J.F. de TROYES said:


> I agree with your comments. To me there were two questions :
> 1. Can the accusative subject be omitted in an infinitive clause ? Even with the same subject in the main clause, it is generally expressed . Something like _Scio me..._ can be read. However you are right as it happens to be omitted in other examples.

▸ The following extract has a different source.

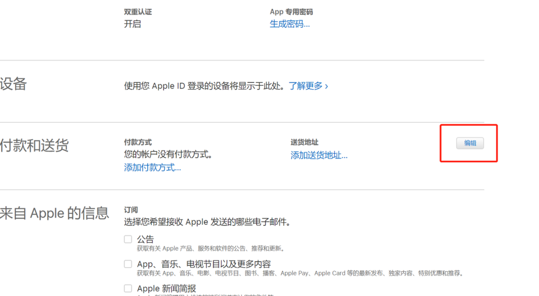Click the Apple 新闻简报 label text
Image resolution: width=539 pixels, height=296 pixels.
coord(166,289)
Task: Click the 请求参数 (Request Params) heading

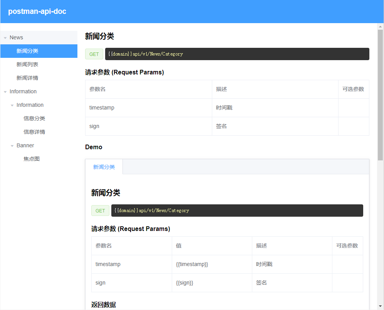Action: [124, 72]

I considered this myself, and, after some reading, I am still not sure.



J.F. de TROYES said:


> 2. Can the infinitive clause be used after _Unica cupiditas mea in vita est ?_ I don't know, that's why I have tranlated in another way and tried at the same time to put into Latin the verb _llegar ._


The infinitive is definitely restricted to a limited number of constructions of Latin. One of those is that of the predicate nominative with verbs such as _est _(as detailed here). I took that as evidence enough, but it would be nice if someone could provide definite proof that my use was definitely correct.


----------



## J.F. de TROYES

Starfrown said:


> I considered this myself, and, after some reading, I am still not sure.
> 
> This is what a reference French book _Syntaxe Latine by A.Ernout & Fr.Thomas _says about the subject of an infinitive clause : " The accusative subject tends to be expressed, even if it is identical to that of the main clause. (...).However this trend (or usage ) is not always observed, for example : _Confitere_ ( imperative )_ huc ea spe venisse_ ( Cicero) or _Bellum facturos pollicentur _( Caesar ). They add some other examples of the same structure.


----------



## vega3131

Isn't "cupiditas" too strong? Why not using "spes"?
I think that "cupiditas" sounds more like "greed", "eagerness", while "spes" fairly renders "hope".

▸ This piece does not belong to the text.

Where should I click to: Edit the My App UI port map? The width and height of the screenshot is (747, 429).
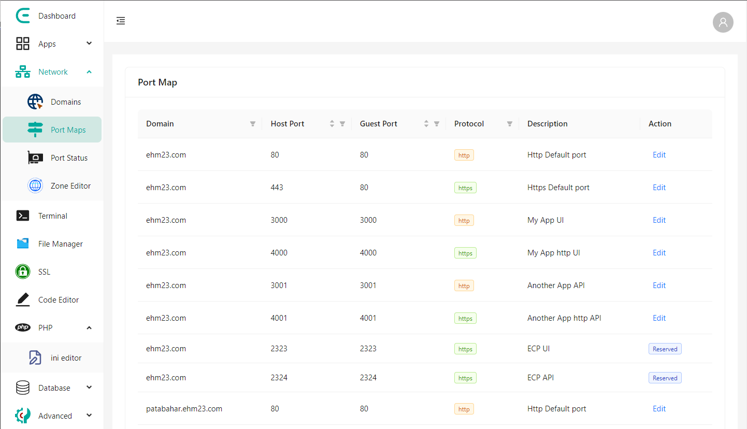[x=659, y=220]
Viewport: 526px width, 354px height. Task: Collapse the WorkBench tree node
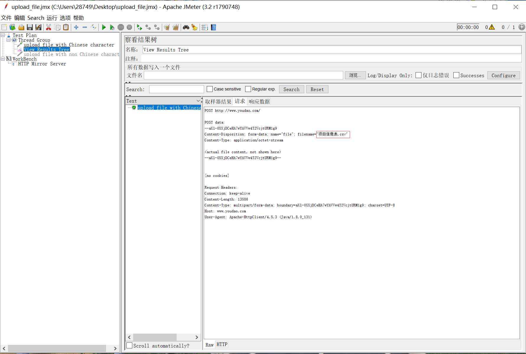(x=3, y=59)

cupiditas gloriae; cupiditatem dominandi praecipitem et lubricam anteferre verae gloriae (Cicero). homines cupidine caeci (Lucretius)

rei publicae omnis spes in vobis est (Cicero); mala res, spes multo asperior (Sallustius)


----------



## Prima Facie

Thanks so much you all for this interesting debate (for which I do not understand a word) 

Therefore, which is your proposal, Vega3131?

And yours, J.F.de Troyes?

thanks again you all


----------



## Fantomas.CZ

Just a remark: "llegar a ser" means to become, therefore the word fieri is here a very obvious choice...

My version:
Either

Spes mea unica (in vita) tam bonum hominem fieri quam canis meus credit me esse.

I agree with vega3131 here. The word cupiditas is too strong, spes is more natural in this context.
I would omit the main verb, because this is the way many classical signs and frases like this are written.

I would also omit the word iam, because Latin has also past and future infinitives which serve to clarify such circumstances.

Or
Mea unica spes (in vita) tam bonum hominem fieri quam canis meus credit me esse.

I know the classical or maybe rather scholastic rule of postposition of specifying clause members, but in literature you meet preposition just about as many prepositions as postpositions, I'd say in midle age Latin even more of prepositions, as I decided to use here.


----------



## Prima Facie

thanks very, very much again you all


----------